▶

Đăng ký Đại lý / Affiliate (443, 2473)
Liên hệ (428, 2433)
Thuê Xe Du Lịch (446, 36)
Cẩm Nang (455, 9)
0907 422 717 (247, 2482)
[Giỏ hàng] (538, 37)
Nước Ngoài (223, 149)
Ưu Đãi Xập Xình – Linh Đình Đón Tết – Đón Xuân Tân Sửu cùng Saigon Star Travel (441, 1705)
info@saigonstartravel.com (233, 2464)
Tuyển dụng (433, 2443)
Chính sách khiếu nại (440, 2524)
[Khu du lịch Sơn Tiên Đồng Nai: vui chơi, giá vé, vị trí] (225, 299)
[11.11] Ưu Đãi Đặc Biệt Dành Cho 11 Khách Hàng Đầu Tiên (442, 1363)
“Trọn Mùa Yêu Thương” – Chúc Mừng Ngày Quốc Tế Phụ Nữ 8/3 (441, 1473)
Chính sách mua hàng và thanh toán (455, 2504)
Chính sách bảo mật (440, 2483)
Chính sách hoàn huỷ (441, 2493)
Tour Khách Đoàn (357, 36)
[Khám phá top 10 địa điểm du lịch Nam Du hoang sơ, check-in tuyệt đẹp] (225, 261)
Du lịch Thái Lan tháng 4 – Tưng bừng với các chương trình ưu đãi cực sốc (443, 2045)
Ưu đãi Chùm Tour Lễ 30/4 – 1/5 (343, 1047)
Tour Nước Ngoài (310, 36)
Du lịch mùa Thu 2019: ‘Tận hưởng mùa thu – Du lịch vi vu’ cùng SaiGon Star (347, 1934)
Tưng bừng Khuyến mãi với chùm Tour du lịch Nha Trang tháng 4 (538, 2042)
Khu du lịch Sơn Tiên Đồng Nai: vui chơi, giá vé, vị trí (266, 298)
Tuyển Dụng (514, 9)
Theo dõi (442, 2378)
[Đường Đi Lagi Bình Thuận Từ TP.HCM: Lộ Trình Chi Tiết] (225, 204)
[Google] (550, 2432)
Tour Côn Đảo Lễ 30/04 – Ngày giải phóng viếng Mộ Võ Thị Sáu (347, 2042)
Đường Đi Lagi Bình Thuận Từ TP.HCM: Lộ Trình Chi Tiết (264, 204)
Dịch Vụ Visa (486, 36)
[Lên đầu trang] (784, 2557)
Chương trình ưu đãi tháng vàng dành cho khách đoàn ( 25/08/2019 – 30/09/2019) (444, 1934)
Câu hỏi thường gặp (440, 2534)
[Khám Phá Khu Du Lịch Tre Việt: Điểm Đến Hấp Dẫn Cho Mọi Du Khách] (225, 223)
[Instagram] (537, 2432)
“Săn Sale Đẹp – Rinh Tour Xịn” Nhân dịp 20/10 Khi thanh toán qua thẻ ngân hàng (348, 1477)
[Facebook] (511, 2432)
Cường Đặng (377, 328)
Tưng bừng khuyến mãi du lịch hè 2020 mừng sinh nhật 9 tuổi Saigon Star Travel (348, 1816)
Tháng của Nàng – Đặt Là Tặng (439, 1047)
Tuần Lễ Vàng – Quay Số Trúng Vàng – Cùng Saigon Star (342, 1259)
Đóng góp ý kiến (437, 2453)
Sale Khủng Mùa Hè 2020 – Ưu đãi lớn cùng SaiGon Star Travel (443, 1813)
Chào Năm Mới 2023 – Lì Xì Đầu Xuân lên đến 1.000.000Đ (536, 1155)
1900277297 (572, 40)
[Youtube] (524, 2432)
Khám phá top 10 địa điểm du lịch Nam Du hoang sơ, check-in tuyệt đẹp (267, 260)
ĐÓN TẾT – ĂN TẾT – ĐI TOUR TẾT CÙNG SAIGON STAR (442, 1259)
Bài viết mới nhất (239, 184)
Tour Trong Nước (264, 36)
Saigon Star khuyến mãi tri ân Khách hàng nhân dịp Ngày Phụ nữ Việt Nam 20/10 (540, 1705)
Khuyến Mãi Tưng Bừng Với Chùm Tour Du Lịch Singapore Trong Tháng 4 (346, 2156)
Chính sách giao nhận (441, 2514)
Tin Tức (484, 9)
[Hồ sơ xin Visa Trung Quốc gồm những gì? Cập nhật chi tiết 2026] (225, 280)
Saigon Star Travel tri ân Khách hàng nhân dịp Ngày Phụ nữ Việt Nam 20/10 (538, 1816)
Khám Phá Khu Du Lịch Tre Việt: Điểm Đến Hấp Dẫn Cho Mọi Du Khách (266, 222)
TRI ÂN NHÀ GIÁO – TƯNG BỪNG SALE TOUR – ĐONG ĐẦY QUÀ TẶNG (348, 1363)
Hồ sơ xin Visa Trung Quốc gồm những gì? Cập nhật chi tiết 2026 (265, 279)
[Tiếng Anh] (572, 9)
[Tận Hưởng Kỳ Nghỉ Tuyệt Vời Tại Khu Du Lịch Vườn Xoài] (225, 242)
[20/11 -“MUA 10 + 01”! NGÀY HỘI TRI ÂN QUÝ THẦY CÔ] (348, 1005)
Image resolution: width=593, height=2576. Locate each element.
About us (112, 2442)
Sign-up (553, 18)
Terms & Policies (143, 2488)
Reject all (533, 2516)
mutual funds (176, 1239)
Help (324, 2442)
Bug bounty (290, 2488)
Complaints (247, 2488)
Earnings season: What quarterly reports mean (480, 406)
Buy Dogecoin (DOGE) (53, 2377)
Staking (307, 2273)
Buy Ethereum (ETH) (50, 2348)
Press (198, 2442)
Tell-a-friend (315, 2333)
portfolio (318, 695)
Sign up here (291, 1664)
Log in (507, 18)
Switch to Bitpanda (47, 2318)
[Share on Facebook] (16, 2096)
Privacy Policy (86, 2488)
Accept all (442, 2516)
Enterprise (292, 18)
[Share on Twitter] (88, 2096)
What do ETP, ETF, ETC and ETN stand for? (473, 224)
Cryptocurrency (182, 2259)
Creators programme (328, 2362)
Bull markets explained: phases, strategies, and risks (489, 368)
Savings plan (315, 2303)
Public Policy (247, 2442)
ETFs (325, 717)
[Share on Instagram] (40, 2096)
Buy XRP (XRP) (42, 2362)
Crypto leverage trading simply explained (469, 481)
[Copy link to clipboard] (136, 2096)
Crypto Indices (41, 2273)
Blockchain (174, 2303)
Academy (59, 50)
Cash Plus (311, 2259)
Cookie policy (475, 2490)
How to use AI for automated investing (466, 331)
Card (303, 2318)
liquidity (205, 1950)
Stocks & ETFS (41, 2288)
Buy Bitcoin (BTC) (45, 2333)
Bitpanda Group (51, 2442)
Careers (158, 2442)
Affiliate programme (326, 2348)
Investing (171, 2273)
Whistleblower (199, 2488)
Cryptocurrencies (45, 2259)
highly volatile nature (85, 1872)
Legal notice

◀

| Your objective |
The whole listing above is to be transcribed exactly, line for line.

| Answer section |
Đăng ký Đại lý / Affiliate (443, 2473)
Liên hệ (428, 2433)
Thuê Xe Du Lịch (446, 36)
Cẩm Nang (455, 9)
0907 422 717 (247, 2482)
[Giỏ hàng] (538, 37)
Nước Ngoài (223, 149)
Ưu Đãi Xập Xình – Linh Đình Đón Tết – Đón Xuân Tân Sửu cùng Saigon Star Travel (441, 1705)
info@saigonstartravel.com (233, 2464)
Tuyển dụng (433, 2443)
Chính sách khiếu nại (440, 2524)
[Khu du lịch Sơn Tiên Đồng Nai: vui chơi, giá vé, vị trí] (225, 299)
[11.11] Ưu Đãi Đặc Biệt Dành Cho 11 Khách Hàng Đầu Tiên (442, 1363)
“Trọn Mùa Yêu Thương” – Chúc Mừng Ngày Quốc Tế Phụ Nữ 8/3 (441, 1473)
Chính sách mua hàng và thanh toán (455, 2504)
Chính sách bảo mật (440, 2483)
Chính sách hoàn huỷ (441, 2493)
Tour Khách Đoàn (357, 36)
[Khám phá top 10 địa điểm du lịch Nam Du hoang sơ, check-in tuyệt đẹp] (225, 261)
Du lịch Thái Lan tháng 4 – Tưng bừng với các chương trình ưu đãi cực sốc (443, 2045)
Ưu đãi Chùm Tour Lễ 30/4 – 1/5 (343, 1047)
Tour Nước Ngoài (310, 36)
Du lịch mùa Thu 2019: ‘Tận hưởng mùa thu – Du lịch vi vu’ cùng SaiGon Star (347, 1934)
Tưng bừng Khuyến mãi với chùm Tour du lịch Nha Trang tháng 4 (538, 2042)
Khu du lịch Sơn Tiên Đồng Nai: vui chơi, giá vé, vị trí (266, 298)
Tuyển Dụng (514, 9)
Theo dõi (442, 2378)
[Đường Đi Lagi Bình Thuận Từ TP.HCM: Lộ Trình Chi Tiết] (225, 204)
[Google] (550, 2432)
Tour Côn Đảo Lễ 30/04 – Ngày giải phóng viếng Mộ Võ Thị Sáu (347, 2042)
Đường Đi Lagi Bình Thuận Từ TP.HCM: Lộ Trình Chi Tiết (264, 204)
Dịch Vụ Visa (486, 36)
[Lên đầu trang] (784, 2557)
Chương trình ưu đãi tháng vàng dành cho khách đoàn ( 25/08/2019 – 30/09/2019) (444, 1934)
Câu hỏi thường gặp (440, 2534)
[Khám Phá Khu Du Lịch Tre Việt: Điểm Đến Hấp Dẫn Cho Mọi Du Khách] (225, 223)
[Instagram] (537, 2432)
“Săn Sale Đẹp – Rinh Tour Xịn” Nhân dịp 20/10 Khi thanh toán qua thẻ ngân hàng (348, 1477)
[Facebook] (511, 2432)
Cường Đặng (377, 328)
Tưng bừng khuyến mãi du lịch hè 2020 mừng sinh nhật 9 tuổi Saigon Star Travel (348, 1816)
Tháng của Nàng – Đặt Là Tặng (439, 1047)
Tuần Lễ Vàng – Quay Số Trúng Vàng – Cùng Saigon Star (342, 1259)
Đóng góp ý kiến (437, 2453)
Sale Khủng Mùa Hè 2020 – Ưu đãi lớn cùng SaiGon Star Travel (443, 1813)
Chào Năm Mới 2023 – Lì Xì Đầu Xuân lên đến 1.000.000Đ (536, 1155)
1900277297 (572, 40)
[Youtube] (524, 2432)
Khám phá top 10 địa điểm du lịch Nam Du hoang sơ, check-in tuyệt đẹp (267, 260)
ĐÓN TẾT – ĂN TẾT – ĐI TOUR TẾT CÙNG SAIGON STAR (442, 1259)
Bài viết mới nhất (239, 184)
Tour Trong Nước (264, 36)
Saigon Star khuyến mãi tri ân Khách hàng nhân dịp Ngày Phụ nữ Việt Nam 20/10 (540, 1705)
Khuyến Mãi Tưng Bừng Với Chùm Tour Du Lịch Singapore Trong Tháng 4 (346, 2156)
Chính sách giao nhận (441, 2514)
Tin Tức (484, 9)
[Hồ sơ xin Visa Trung Quốc gồm những gì? Cập nhật chi tiết 2026] (225, 280)
Saigon Star Travel tri ân Khách hàng nhân dịp Ngày Phụ nữ Việt Nam 20/10 (538, 1816)
Khám Phá Khu Du Lịch Tre Việt: Điểm Đến Hấp Dẫn Cho Mọi Du Khách (266, 222)
TRI ÂN NHÀ GIÁO – TƯNG BỪNG SALE TOUR – ĐONG ĐẦY QUÀ TẶNG (348, 1363)
Hồ sơ xin Visa Trung Quốc gồm những gì? Cập nhật chi tiết 2026 (265, 279)
[Tiếng Anh] (572, 9)
[Tận Hưởng Kỳ Nghỉ Tuyệt Vời Tại Khu Du Lịch Vườn Xoài] (225, 242)
[20/11 -“MUA 10 + 01”! NGÀY HỘI TRI ÂN QUÝ THẦY CÔ] (348, 1005)
Image resolution: width=593, height=2576. Locate each element.
About us (112, 2442)
Sign-up (553, 18)
Terms & Policies (143, 2488)
Reject all (533, 2516)
mutual funds (176, 1239)
Help (324, 2442)
Bug bounty (290, 2488)
Complaints (247, 2488)
Earnings season: What quarterly reports mean (480, 406)
Buy Dogecoin (DOGE) (53, 2377)
Staking (307, 2273)
Buy Ethereum (ETH) (50, 2348)
Press (198, 2442)
Tell-a-friend (315, 2333)
portfolio (318, 695)
Sign up here (291, 1664)
Log in (507, 18)
Switch to Bitpanda (47, 2318)
[Share on Facebook] (16, 2096)
Privacy Policy (86, 2488)
Accept all (442, 2516)
Enterprise (292, 18)
[Share on Twitter] (88, 2096)
What do ETP, ETF, ETC and ETN stand for? (473, 224)
Cryptocurrency (182, 2259)
Creators programme (328, 2362)
Bull markets explained: phases, strategies, and risks (489, 368)
Savings plan (315, 2303)
Public Policy (247, 2442)
ETFs (325, 717)
[Share on Instagram] (40, 2096)
Buy XRP (XRP) (42, 2362)
Crypto leverage trading simply explained (469, 481)
[Copy link to clipboard] (136, 2096)
Crypto Indices (41, 2273)
Blockchain (174, 2303)
Academy (59, 50)
Cash Plus (311, 2259)
Cookie policy (475, 2490)
How to use AI for automated investing (466, 331)
Card (303, 2318)
liquidity (205, 1950)
Stocks & ETFS (41, 2288)
Buy Bitcoin (BTC) (45, 2333)
Bitpanda Group (51, 2442)
Careers (158, 2442)
Affiliate programme (326, 2348)
Investing (171, 2273)
Whistleblower (199, 2488)
Cryptocurrencies (45, 2259)
highly volatile nature (85, 1872)
Legal notice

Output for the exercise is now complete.